リニア新幹線の試験車両=2023年10月16日午後3時45分、山梨県都留市、良永うめか撮影

リニア新幹線の試験車両=2023年10月16日午後3時45分、山梨県都留市、良永うめか撮影© 朝日新聞社

 JR東海は29日、リニア中央新幹線の東京・品川―名古屋間について、目標としていた2027年の開業を断念する方針を示した。最難関工区とされる南アルプストンネル(全長25キロ)のうち、静岡県内での工事を同県が認めず、着工できていないのが理由。同工区の工事は約10年かかると見込まれており、開業は早くても34年以降にずれ込む見通しだ。

 この日、静岡工区の水資源や環境対策をテーマに国土交通省で開かれた専門家による会議で、JR東海の丹羽俊介社長が明らかにした。丹羽社長は「(着工できない)静岡工区が名古屋までの開業の遅れに直結している」としたうえで、「残念ながら、2027年の名古屋までの開業は実現できる状況にはない」と述べた。

 リニア工事は14年12月に着工。南アルプストンネルは山梨、静岡、長野3県にまたがり、3工区に分かれている。静岡工区(8・9キロ)は17年11月に工事契約を締結し、着工から開業まで約10年間を見込んでいたが、静岡県が大井川の水資源や自然環境への影響に懸念があると表明した。

§ 取り組む課題
**A.** リニア開業延期の記事から、「JR東海は29日、リニア中央」を含む語句で始まり「影響に懸念があると表明した。」で終わる部分を、そのまま書き写してください。
**B.** リニア開業延期の記事をもとに、次の問いに答えよ。
(i) 南アルプストンネルの全長は何キロか。
(ii) リニア工事が着工したのはいつか。
(iii) 静岡工区の工事契約が締結されたのはいつか。
この記事に書かれている内容だけを根拠にする。

§ 表示データ
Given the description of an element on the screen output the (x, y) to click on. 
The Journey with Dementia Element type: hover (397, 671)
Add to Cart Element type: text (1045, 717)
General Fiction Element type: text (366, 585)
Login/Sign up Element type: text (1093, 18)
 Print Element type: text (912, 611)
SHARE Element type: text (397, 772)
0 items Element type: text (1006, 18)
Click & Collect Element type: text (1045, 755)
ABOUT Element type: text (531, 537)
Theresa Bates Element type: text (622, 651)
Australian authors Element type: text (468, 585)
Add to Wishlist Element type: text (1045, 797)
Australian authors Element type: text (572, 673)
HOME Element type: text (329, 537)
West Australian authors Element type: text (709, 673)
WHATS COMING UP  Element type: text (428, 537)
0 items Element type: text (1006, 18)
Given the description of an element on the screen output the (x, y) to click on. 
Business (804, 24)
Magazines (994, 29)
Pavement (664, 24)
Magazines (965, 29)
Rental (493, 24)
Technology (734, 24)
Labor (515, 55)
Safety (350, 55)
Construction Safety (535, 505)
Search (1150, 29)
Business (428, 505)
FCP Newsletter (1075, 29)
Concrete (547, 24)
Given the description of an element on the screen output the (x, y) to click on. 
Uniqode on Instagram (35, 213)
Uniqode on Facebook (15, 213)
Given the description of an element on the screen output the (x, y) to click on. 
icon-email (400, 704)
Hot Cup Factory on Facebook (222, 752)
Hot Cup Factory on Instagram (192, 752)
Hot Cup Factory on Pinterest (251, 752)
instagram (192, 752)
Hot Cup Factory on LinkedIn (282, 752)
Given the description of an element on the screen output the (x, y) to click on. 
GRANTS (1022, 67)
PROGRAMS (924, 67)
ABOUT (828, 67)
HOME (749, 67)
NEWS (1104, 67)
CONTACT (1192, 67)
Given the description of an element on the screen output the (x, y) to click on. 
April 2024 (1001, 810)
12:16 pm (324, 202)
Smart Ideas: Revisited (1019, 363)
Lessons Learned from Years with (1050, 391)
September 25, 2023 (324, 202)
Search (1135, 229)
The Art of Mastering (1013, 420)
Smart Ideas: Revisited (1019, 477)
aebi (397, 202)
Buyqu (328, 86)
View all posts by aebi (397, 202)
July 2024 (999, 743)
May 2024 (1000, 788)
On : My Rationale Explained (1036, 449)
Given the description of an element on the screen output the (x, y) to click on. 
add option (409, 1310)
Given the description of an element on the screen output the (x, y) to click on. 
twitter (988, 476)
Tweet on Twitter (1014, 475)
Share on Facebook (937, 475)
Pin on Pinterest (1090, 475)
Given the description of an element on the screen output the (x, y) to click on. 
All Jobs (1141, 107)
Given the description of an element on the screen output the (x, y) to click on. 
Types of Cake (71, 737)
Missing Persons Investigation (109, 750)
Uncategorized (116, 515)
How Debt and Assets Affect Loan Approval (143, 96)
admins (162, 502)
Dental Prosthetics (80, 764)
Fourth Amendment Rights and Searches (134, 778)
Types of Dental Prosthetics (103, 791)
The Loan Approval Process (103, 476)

§ 期待される結果
**A.**
JR東海は29日、リニア中央新幹線の東京・品川―名古屋間について、目標としていた2027年の開業を断念する方針を示した。最難関工区とされる南アルプストンネル(全長25キロ)のうち、静岡県内での工事を同県が認めず、着工できていないのが理由。同工区の工事は約10年かかると見込まれており、開業は早くても34年以降にずれ込む見通しだ。

 この日、静岡工区の水資源や環境対策をテーマに国土交通省で開かれた専門家による会議で、JR東海の丹羽俊介社長が明らかにした。丹羽社長は「(着工できない)静岡工区が名古屋までの開業の遅れに直結している」としたうえで、「残念ながら、2027年の名古屋までの開業は実現できる状況にはない」と述べた。

 リニア工事は14年12月に着工。南アルプストンネルは山梨、静岡、長野3県にまたがり、3工区に分かれている。静岡工区(8・9キロ)は17年11月に工事契約を締結し、着工から開業まで約10年間を見込んでいたが、静岡県が大井川の水資源や自然環境への影響に懸念があると表明した。

**B.**
(i) 25キロ
(ii) 14年12月
(iii) 17年11月